Reference no: EM132415624
Problem:
Recall that Ke = Kj. with an efficient market. Neaptide Ships Ltd. Financial statements report the following capital structure:
It's somewhat risky shares have a beta of 1.70 in a market that expects the market portfolio to return 7.5% in the next year. Treasury bills currently yield 2%.
A) What is the expected rate of return for Neaptide's common shares?
Bonds $100,000,000 Preferreds 25,000,000 Common stock 25,000,000 Retained earnings 60,000,000 $216,250,000
The bonds have an annual coupon payable at the rate of 7% and mature in 12 years. A new issue of bonds suggests a current market yield of 5%. Any new issue of bonds will be purchased by the underwriter at $980 each.
The preferreds of which there are 1,250,000 outstanding currently trade at $25. The dividend is currently set at $1.10. Flotation expenses on a new issue will be 4%.

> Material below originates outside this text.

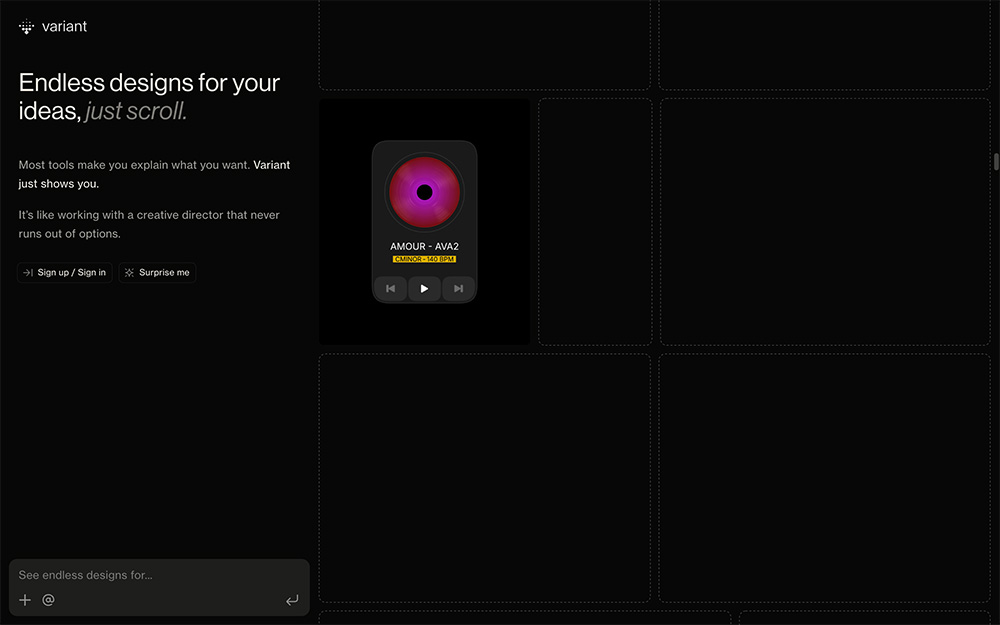This screenshot has height=625, width=1000.
Task: Open the music player design card
Action: [424, 221]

There are currently 10 million common shares outstanding. The shares will pay an annual dividend of $0.70 over the next year and the dividend growth rate for Neaptide is estimated to be 5.0% for the foreseeable future. Shares are priced efficiently based on the CAPM. Any new issue of common shares will require flotation expenses of 6%.
At the current time Neaptide's cash flow from its operations not sufficient for any capital projects. Neaptide's tax rate is 28 percent.
B) Calculate the Neaptide's WACC based on market values.